- Work request:
From first line to last, output the records below exactly.

==============================

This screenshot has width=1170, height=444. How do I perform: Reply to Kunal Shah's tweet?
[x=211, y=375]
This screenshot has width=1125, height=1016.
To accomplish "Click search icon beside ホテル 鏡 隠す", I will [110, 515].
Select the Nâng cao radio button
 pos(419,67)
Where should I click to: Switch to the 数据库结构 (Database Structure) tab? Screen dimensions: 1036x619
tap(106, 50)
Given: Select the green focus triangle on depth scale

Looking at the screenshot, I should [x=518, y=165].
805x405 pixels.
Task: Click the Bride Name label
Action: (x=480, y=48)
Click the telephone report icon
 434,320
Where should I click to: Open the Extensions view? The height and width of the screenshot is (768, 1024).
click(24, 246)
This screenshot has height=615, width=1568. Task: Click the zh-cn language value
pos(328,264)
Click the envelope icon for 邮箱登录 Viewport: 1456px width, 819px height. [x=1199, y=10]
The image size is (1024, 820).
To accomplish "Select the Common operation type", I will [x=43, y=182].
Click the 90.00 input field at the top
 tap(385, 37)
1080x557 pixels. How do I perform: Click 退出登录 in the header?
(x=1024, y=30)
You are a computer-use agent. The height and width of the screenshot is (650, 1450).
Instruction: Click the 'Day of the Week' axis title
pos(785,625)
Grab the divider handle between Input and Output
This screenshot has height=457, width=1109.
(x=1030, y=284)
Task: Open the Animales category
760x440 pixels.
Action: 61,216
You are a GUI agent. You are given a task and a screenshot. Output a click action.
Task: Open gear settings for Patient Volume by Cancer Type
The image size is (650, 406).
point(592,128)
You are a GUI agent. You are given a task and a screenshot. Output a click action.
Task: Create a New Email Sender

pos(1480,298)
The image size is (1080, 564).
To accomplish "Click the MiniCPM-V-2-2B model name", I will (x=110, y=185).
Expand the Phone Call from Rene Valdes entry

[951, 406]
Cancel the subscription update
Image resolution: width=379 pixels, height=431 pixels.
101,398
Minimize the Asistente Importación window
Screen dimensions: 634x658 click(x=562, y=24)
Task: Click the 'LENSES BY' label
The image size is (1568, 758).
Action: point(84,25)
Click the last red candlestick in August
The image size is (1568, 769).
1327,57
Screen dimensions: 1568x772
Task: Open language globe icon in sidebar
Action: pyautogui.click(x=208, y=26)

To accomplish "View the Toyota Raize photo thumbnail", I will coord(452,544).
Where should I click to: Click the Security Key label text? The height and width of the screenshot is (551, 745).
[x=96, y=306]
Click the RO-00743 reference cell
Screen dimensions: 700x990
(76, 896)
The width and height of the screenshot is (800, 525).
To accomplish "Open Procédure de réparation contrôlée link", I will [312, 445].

==============================

- Expected answer:
This screenshot has width=1170, height=444. How do I perform: Reply to Kunal Shah's tweet?
[x=211, y=375]
This screenshot has width=1125, height=1016.
To accomplish "Click search icon beside ホテル 鏡 隠す", I will [110, 515].
Select the Nâng cao radio button
 pos(419,67)
Where should I click to: Switch to the 数据库结构 (Database Structure) tab? Screen dimensions: 1036x619
tap(106, 50)
Given: Select the green focus triangle on depth scale

Looking at the screenshot, I should [x=518, y=165].
805x405 pixels.
Task: Click the Bride Name label
Action: (x=480, y=48)
Click the telephone report icon
 434,320
Where should I click to: Open the Extensions view? The height and width of the screenshot is (768, 1024).
click(24, 246)
This screenshot has height=615, width=1568. Task: Click the zh-cn language value
pos(328,264)
Click the envelope icon for 邮箱登录 Viewport: 1456px width, 819px height. [x=1199, y=10]
The image size is (1024, 820).
To accomplish "Select the Common operation type", I will [x=43, y=182].
Click the 90.00 input field at the top
 tap(385, 37)
1080x557 pixels. How do I perform: Click 退出登录 in the header?
(x=1024, y=30)
You are a computer-use agent. The height and width of the screenshot is (650, 1450).
Instruction: Click the 'Day of the Week' axis title
pos(785,625)
Grab the divider handle between Input and Output
This screenshot has height=457, width=1109.
(x=1030, y=284)
Task: Open the Animales category
760x440 pixels.
Action: 61,216
You are a GUI agent. You are given a task and a screenshot. Output a click action.
Task: Open gear settings for Patient Volume by Cancer Type
The image size is (650, 406).
point(592,128)
You are a GUI agent. You are given a task and a screenshot. Output a click action.
Task: Create a New Email Sender

pos(1480,298)
The image size is (1080, 564).
To accomplish "Click the MiniCPM-V-2-2B model name", I will (x=110, y=185).
Expand the Phone Call from Rene Valdes entry

[951, 406]
Cancel the subscription update
Image resolution: width=379 pixels, height=431 pixels.
101,398
Minimize the Asistente Importación window
Screen dimensions: 634x658 click(x=562, y=24)
Task: Click the 'LENSES BY' label
The image size is (1568, 758).
Action: point(84,25)
Click the last red candlestick in August
The image size is (1568, 769).
1327,57
Screen dimensions: 1568x772
Task: Open language globe icon in sidebar
Action: pyautogui.click(x=208, y=26)

To accomplish "View the Toyota Raize photo thumbnail", I will coord(452,544).
Where should I click to: Click the Security Key label text? The height and width of the screenshot is (551, 745).
[x=96, y=306]
Click the RO-00743 reference cell
Screen dimensions: 700x990
(76, 896)
The width and height of the screenshot is (800, 525).
To accomplish "Open Procédure de réparation contrôlée link", I will [312, 445].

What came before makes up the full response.